Is integrated business planning simply another buzzword?

Creating a healthy balance between supply and demand isn't as easy as it sounds, especially when offshore supplier relationships and a complex distribution chain are added to the mix. The more dispersed business processes become, the more difficult it is for an organization to align its operational goals.

For example, suppose an automotive manufacturing expert runs a spend analysis of how many tires the company will need to procure in Q2 2015. Because he or she did not coordinate with the enterprise's sales director, the assumption is made that factories will require 800,000 sets of tires. However, because the sales director expects demand to decrease in the second quarter of next year, the purchasing officer will unwittingly order a surplus of tires.

A symbiotic environment

Resolving the aforementioned issue requires a platform capable of combining and supporting a combination of multiple applications. According to IndustryWeek contributor Dean Sorensen, this involves merging sales and operations planning and enterprise performance management to create a single solution. IBP enables enterprises to conduct the following tasks:

  • Initiate and manage relationships with suppliers
  • Conduct demand forecasting based on real-time sales data
  • Orchestrate materials handling endeavors, whether these include acquisition or logistics
  • Develop holistic goals and assign teams to initiate those projects
  • Organize finances and accounts

An intelligent system

Supporting these capabilities requires an intelligent foundation capable of recognizing discrepancies and making smart decisions. Sorensen noted many manufacturers believe they already use IBP implementations. However, there are some who translate the word "integrated" a bit too liberally, believing that throwing a simple set of S&OP and and EPM tools into the same infrastructure creates an IBP deployment. In actuality, this is hardly the case.

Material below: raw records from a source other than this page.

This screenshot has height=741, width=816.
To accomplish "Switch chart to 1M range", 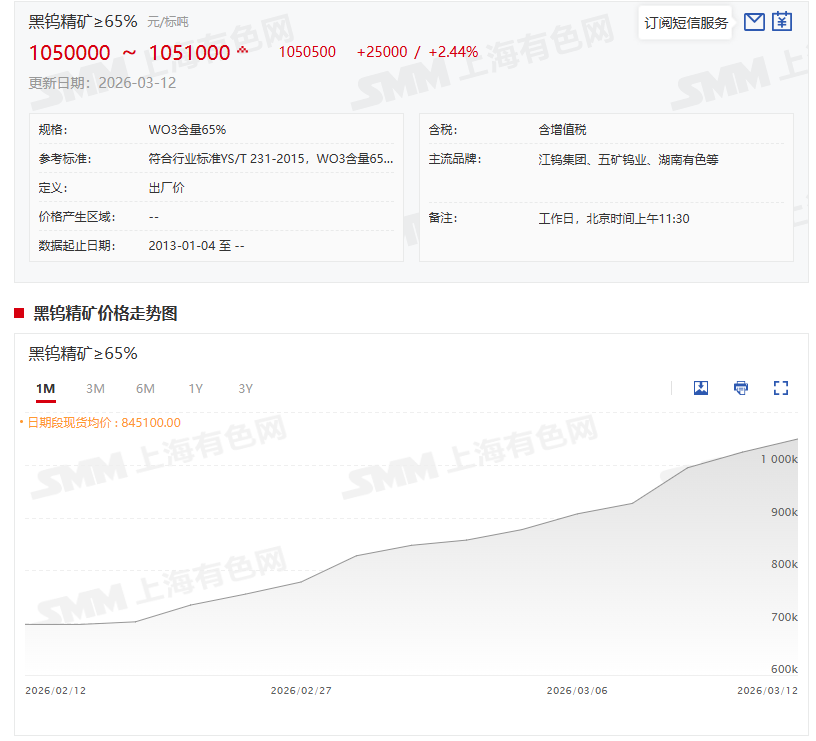I will tap(45, 388).
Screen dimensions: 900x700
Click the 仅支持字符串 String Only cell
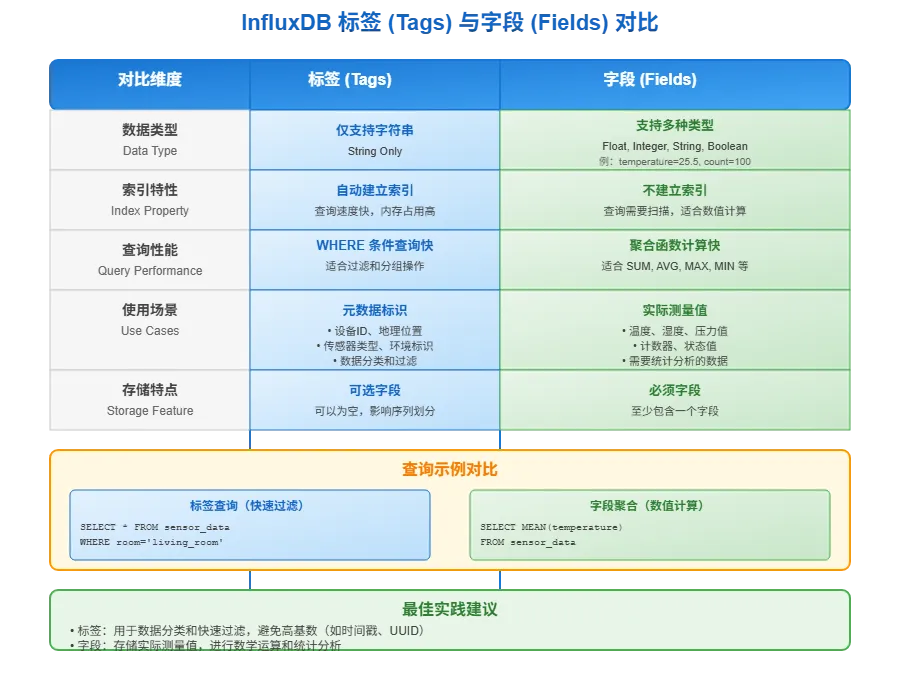point(374,140)
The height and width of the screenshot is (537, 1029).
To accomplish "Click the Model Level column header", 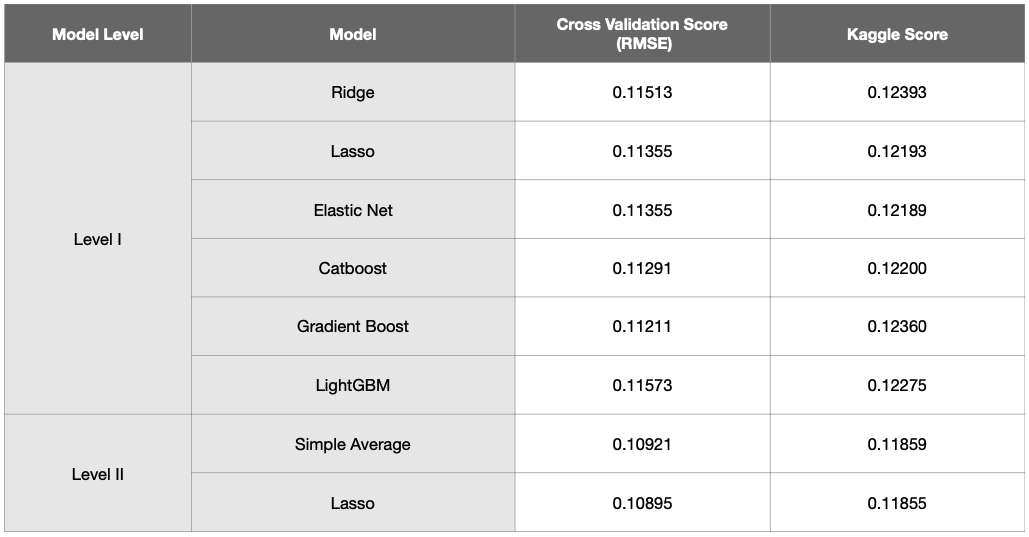I will tap(98, 34).
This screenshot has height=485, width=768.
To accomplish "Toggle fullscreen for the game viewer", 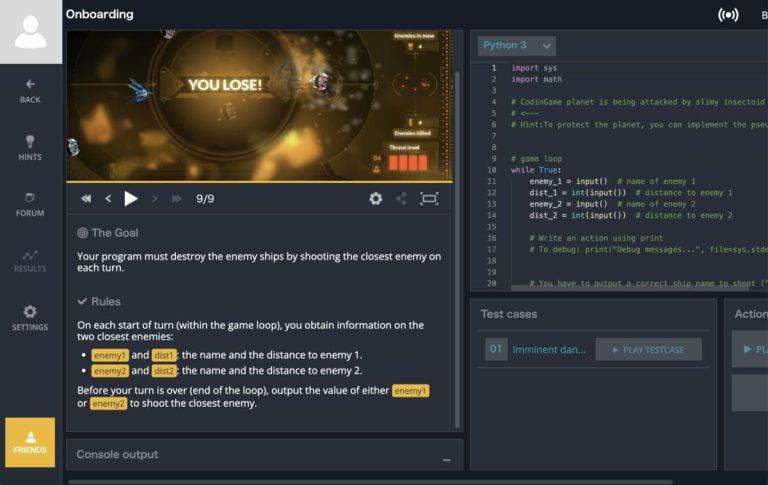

Analytics and machine learning are essential to make IBP environments work the way manufacturers, health care providers and other professionals require them to. Sorensen used the term "embedded logic" to describe IBP's operational functions, which can perform these seemingly banal, but essential responsibilities:

  • Identify time-sensitive data and factor it into how it changes demand forecasts, benchmarking conclusions, etc.
  • Track industry fluctuations that affect predefined approaches to the market

The smarter the system, the more succinctly strategies will be developed.

Why the cloud is necessary

For developmental reasons, creating, deploying and supporting an IBP solution in a cloud environment is the optimal choice. Sure, cloud computing has been surrounded with a lot of hype over the past year or so, but there wouldn't be so many discussions regarding the technology if people didn't think it was useful.

To obtain a better understanding as to why the cloud (specifically, Platform-as-a-Service) and IBP go hand-in-hand, it's important to observe the kind of data and applications IBP solutions handle:

  • Web-based: Whether from Google News or social media, the Internet can provide a lot of insight into how specific industries are changing on a weekly, or even daily, basis. This consists of unstructured and semi-structured information, which can only be stored in expansive, flexible infrastructures.
  • Collaborative: Whether email or project-based, logging communications takes up a considerable amount of capacity, as well as network bandwidth.
  • Analytics: As IBPs are smart systems, they require an enormous amount of processing power to perform at an optimal level.

These sources are only three out of dozens of actions that produce more data and require a fair amount of computing power. Add this element with a company's need to customize its IBP solution, and PaaS appears to be the best option. According to WhaTech, such environments allow administrators to define security protocols, set up databases, develop software and manage networks.

Of course, IBP users don't have to contract a cloud provider to receive the operational benefits. Pre-existing data centers can be modified into cloud infrastructures, delivering the same benefits as companies that offer the technology as a service.